坐在她摊前的塑料矮凳上喝汤,能看见老槐树上挂着个旧灯泡,灯泡上裹着一层油垢,照得汤碗里的油花儿亮晶晶的。旁边停着的出租车排成一遛,司机们摇下窗户喊一声“大碗”,王姐回一声“好嘞”,这对话重复了十几年,也没人嫌腻。

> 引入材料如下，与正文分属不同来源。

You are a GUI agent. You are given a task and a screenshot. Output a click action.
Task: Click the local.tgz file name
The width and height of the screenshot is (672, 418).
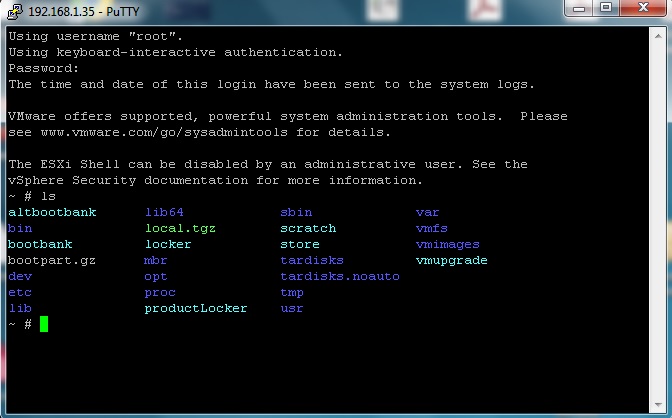[x=180, y=228]
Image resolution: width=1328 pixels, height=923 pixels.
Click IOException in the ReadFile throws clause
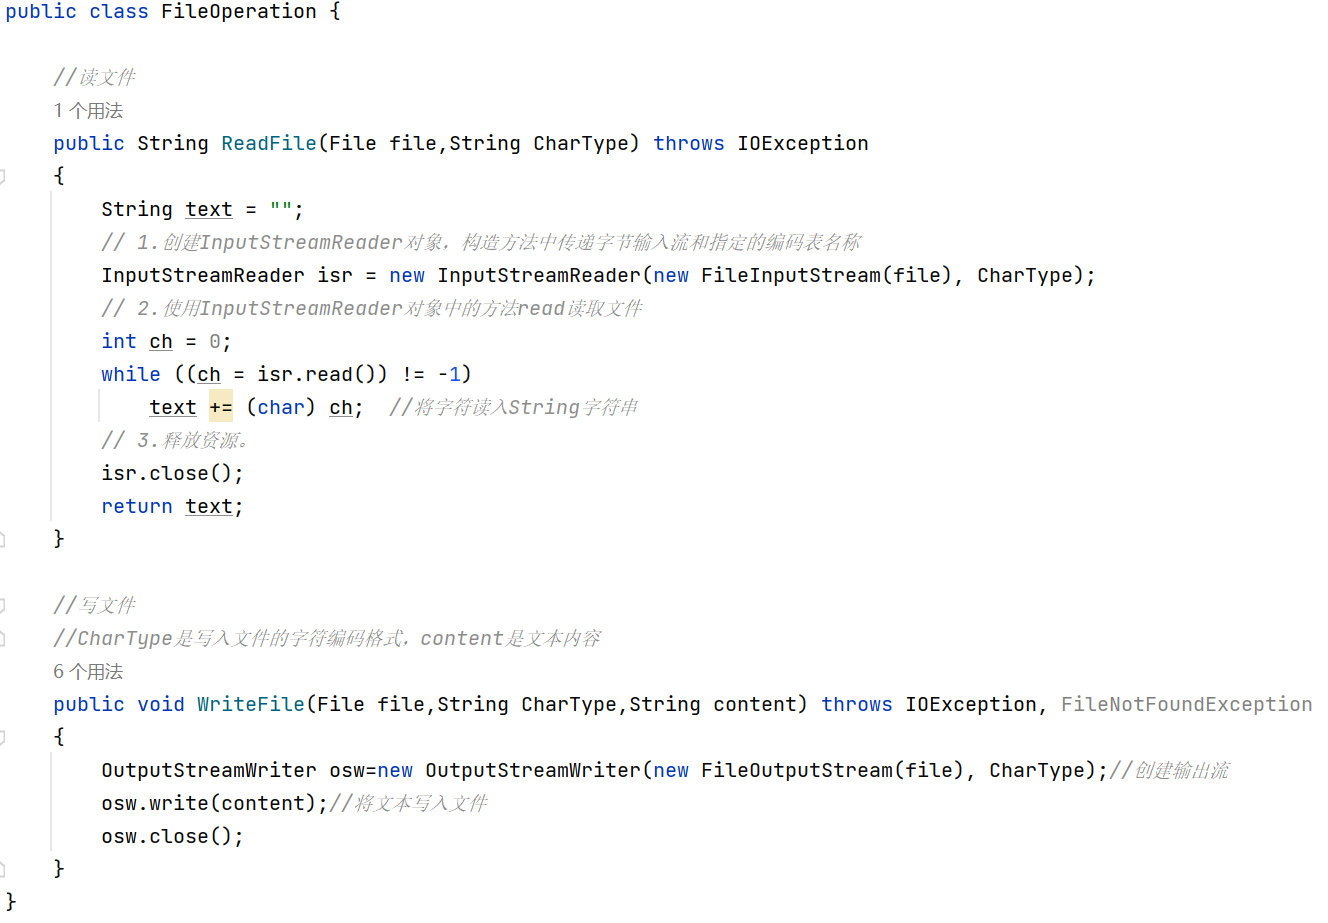802,143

前几天我半夜加班回来,去王姐那儿喝了碗馄饨,旁边坐着个二十来岁的小伙,穿着外卖员制服,一碗汤配了四个烧饼。他吃完站起来,把碗筷送到跟前,说了句“姐,你汤里盐好像多了点”,王姐扒开锅盖看了看,舀起一勺尝了尝,拿起盐罐子又撒了一撮,对着那小伙的背影喊了句:“你懂啥,这叫給味。”那抔末的盐粒子在灯光下闪了一下,跟那一声喊一样,落进了热气腾腾的夜里。